▸ **RECORDS SHOWN**:
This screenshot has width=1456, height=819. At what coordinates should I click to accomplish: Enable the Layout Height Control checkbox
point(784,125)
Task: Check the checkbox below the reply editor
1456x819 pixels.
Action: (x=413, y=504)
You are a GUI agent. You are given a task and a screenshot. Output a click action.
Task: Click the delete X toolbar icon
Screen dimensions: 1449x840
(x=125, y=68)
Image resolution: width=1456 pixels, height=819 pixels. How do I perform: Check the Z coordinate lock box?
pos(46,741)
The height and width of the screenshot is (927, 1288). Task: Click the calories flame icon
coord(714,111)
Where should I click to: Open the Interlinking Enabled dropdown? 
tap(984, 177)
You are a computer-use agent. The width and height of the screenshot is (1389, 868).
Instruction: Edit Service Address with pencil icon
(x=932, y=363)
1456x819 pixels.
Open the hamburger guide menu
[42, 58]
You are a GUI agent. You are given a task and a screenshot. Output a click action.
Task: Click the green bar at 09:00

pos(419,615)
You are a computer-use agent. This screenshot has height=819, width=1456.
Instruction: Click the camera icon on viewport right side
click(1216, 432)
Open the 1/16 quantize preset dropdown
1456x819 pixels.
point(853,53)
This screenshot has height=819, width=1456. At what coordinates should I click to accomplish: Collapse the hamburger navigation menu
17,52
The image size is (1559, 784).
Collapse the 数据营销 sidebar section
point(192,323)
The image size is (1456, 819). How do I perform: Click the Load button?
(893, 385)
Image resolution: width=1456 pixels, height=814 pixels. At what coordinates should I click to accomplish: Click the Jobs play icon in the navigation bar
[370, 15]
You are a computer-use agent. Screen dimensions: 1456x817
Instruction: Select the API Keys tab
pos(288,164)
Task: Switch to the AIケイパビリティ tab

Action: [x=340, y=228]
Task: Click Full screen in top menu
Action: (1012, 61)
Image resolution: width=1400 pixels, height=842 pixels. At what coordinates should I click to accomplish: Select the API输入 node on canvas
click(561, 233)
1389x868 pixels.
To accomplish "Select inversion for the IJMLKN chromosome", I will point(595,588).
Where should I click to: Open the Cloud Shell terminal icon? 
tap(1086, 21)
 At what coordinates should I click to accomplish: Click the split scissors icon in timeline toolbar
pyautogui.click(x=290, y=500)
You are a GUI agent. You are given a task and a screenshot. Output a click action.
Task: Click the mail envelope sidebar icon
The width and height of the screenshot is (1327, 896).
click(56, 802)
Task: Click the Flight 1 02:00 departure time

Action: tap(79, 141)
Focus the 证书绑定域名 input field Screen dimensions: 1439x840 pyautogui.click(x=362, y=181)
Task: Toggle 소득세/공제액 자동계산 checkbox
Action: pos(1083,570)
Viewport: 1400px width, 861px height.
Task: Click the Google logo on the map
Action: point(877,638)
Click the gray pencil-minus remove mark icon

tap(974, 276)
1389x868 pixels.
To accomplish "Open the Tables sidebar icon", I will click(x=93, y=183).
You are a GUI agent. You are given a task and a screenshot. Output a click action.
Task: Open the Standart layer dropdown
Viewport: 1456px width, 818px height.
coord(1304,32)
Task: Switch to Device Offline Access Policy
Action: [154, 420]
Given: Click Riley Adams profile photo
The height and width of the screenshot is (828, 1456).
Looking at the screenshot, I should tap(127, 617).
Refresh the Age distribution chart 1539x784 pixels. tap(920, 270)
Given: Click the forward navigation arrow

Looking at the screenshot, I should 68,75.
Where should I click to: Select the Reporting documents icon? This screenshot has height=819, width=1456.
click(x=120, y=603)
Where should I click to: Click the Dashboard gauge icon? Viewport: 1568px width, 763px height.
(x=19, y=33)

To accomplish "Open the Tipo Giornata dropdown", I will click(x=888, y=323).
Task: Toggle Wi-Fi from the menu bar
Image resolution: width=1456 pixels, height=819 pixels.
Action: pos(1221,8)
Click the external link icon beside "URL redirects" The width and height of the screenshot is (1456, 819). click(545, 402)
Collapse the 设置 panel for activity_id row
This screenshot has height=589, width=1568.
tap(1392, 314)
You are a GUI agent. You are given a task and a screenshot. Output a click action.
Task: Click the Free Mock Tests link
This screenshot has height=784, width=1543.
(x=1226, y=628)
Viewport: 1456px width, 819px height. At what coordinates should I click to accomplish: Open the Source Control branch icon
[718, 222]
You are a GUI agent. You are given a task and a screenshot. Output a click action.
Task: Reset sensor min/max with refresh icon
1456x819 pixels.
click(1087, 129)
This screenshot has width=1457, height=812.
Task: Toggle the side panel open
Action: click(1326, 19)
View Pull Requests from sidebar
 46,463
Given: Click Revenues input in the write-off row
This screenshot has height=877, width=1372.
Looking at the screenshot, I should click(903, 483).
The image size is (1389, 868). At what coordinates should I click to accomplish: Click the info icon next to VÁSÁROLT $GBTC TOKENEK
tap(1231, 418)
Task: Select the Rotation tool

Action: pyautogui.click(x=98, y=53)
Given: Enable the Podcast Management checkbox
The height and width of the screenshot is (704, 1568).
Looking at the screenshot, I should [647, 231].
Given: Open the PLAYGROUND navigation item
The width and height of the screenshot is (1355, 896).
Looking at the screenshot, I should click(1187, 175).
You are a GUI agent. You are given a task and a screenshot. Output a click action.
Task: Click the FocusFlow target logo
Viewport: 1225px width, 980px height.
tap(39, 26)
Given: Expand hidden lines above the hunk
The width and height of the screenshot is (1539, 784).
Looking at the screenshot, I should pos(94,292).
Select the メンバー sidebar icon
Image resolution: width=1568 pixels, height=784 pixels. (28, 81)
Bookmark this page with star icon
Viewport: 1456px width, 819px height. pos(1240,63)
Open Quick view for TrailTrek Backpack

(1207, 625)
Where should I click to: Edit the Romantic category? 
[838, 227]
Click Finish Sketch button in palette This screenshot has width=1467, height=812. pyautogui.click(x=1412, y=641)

▸ **TASK DESCRIPTION**:
Repeat every entry exactly, please.

▸ **RESPONSE BOX**:
This screenshot has width=1456, height=819. At what coordinates should I click to accomplish: Enable the Layout Height Control checkbox
point(784,125)
Task: Check the checkbox below the reply editor
1456x819 pixels.
Action: (x=413, y=504)
You are a GUI agent. You are given a task and a screenshot. Output a click action.
Task: Click the delete X toolbar icon
Screen dimensions: 1449x840
(x=125, y=68)
Image resolution: width=1456 pixels, height=819 pixels. How do I perform: Check the Z coordinate lock box?
pos(46,741)
The height and width of the screenshot is (927, 1288). Task: Click the calories flame icon
coord(714,111)
Where should I click to: Open the Interlinking Enabled dropdown? 
tap(984, 177)
You are a computer-use agent. The width and height of the screenshot is (1389, 868).
Instruction: Edit Service Address with pencil icon
(x=932, y=363)
1456x819 pixels.
Open the hamburger guide menu
[42, 58]
You are a GUI agent. You are given a task and a screenshot. Output a click action.
Task: Click the green bar at 09:00

pos(419,615)
You are a computer-use agent. This screenshot has height=819, width=1456.
Instruction: Click the camera icon on viewport right side
click(1216, 432)
Open the 1/16 quantize preset dropdown
1456x819 pixels.
point(853,53)
This screenshot has height=819, width=1456. At what coordinates should I click to accomplish: Collapse the hamburger navigation menu
17,52
The image size is (1559, 784).
Collapse the 数据营销 sidebar section
point(192,323)
The image size is (1456, 819). How do I perform: Click the Load button?
(893, 385)
Image resolution: width=1456 pixels, height=814 pixels. At what coordinates should I click to accomplish: Click the Jobs play icon in the navigation bar
[370, 15]
You are a computer-use agent. Screen dimensions: 1456x817
Instruction: Select the API Keys tab
pos(288,164)
Task: Switch to the AIケイパビリティ tab

Action: [x=340, y=228]
Task: Click Full screen in top menu
Action: (1012, 61)
Image resolution: width=1400 pixels, height=842 pixels. At what coordinates should I click to accomplish: Select the API输入 node on canvas
click(561, 233)
1389x868 pixels.
To accomplish "Select inversion for the IJMLKN chromosome", I will point(595,588).
Where should I click to: Open the Cloud Shell terminal icon? 
tap(1086, 21)
 At what coordinates should I click to accomplish: Click the split scissors icon in timeline toolbar
pyautogui.click(x=290, y=500)
You are a GUI agent. You are given a task and a screenshot. Output a click action.
Task: Click the mail envelope sidebar icon
The width and height of the screenshot is (1327, 896).
click(56, 802)
Task: Click the Flight 1 02:00 departure time

Action: tap(79, 141)
Focus the 证书绑定域名 input field Screen dimensions: 1439x840 pyautogui.click(x=362, y=181)
Task: Toggle 소득세/공제액 자동계산 checkbox
Action: pos(1083,570)
Viewport: 1400px width, 861px height.
Task: Click the Google logo on the map
Action: point(877,638)
Click the gray pencil-minus remove mark icon

tap(974, 276)
1389x868 pixels.
To accomplish "Open the Tables sidebar icon", I will click(x=93, y=183).
You are a GUI agent. You are given a task and a screenshot. Output a click action.
Task: Open the Standart layer dropdown
Viewport: 1456px width, 818px height.
coord(1304,32)
Task: Switch to Device Offline Access Policy
Action: [154, 420]
Given: Click Riley Adams profile photo
The height and width of the screenshot is (828, 1456).
Looking at the screenshot, I should tap(127, 617).
Refresh the Age distribution chart 1539x784 pixels. tap(920, 270)
Given: Click the forward navigation arrow

Looking at the screenshot, I should 68,75.
Where should I click to: Select the Reporting documents icon? This screenshot has height=819, width=1456.
click(x=120, y=603)
Where should I click to: Click the Dashboard gauge icon? Viewport: 1568px width, 763px height.
(x=19, y=33)

To accomplish "Open the Tipo Giornata dropdown", I will click(x=888, y=323).
Task: Toggle Wi-Fi from the menu bar
Image resolution: width=1456 pixels, height=819 pixels.
Action: pos(1221,8)
Click the external link icon beside "URL redirects" The width and height of the screenshot is (1456, 819). click(545, 402)
Collapse the 设置 panel for activity_id row
This screenshot has height=589, width=1568.
tap(1392, 314)
You are a GUI agent. You are given a task and a screenshot. Output a click action.
Task: Click the Free Mock Tests link
This screenshot has height=784, width=1543.
(x=1226, y=628)
Viewport: 1456px width, 819px height. At what coordinates should I click to accomplish: Open the Source Control branch icon
[718, 222]
You are a GUI agent. You are given a task and a screenshot. Output a click action.
Task: Reset sensor min/max with refresh icon
1456x819 pixels.
click(1087, 129)
This screenshot has width=1457, height=812.
Task: Toggle the side panel open
Action: click(1326, 19)
View Pull Requests from sidebar
 46,463
Given: Click Revenues input in the write-off row
This screenshot has height=877, width=1372.
Looking at the screenshot, I should click(903, 483).
The image size is (1389, 868). At what coordinates should I click to accomplish: Click the info icon next to VÁSÁROLT $GBTC TOKENEK
tap(1231, 418)
Task: Select the Rotation tool

Action: pyautogui.click(x=98, y=53)
Given: Enable the Podcast Management checkbox
The height and width of the screenshot is (704, 1568).
Looking at the screenshot, I should [647, 231].
Given: Open the PLAYGROUND navigation item
The width and height of the screenshot is (1355, 896).
Looking at the screenshot, I should click(1187, 175).
You are a GUI agent. You are given a task and a screenshot. Output a click action.
Task: Click the FocusFlow target logo
Viewport: 1225px width, 980px height.
tap(39, 26)
Given: Expand hidden lines above the hunk
The width and height of the screenshot is (1539, 784).
Looking at the screenshot, I should pos(94,292).
Select the メンバー sidebar icon
Image resolution: width=1568 pixels, height=784 pixels. (28, 81)
Bookmark this page with star icon
Viewport: 1456px width, 819px height. pos(1240,63)
Open Quick view for TrailTrek Backpack

(1207, 625)
Where should I click to: Edit the Romantic category? 
[838, 227]
Click Finish Sketch button in palette This screenshot has width=1467, height=812. pyautogui.click(x=1412, y=641)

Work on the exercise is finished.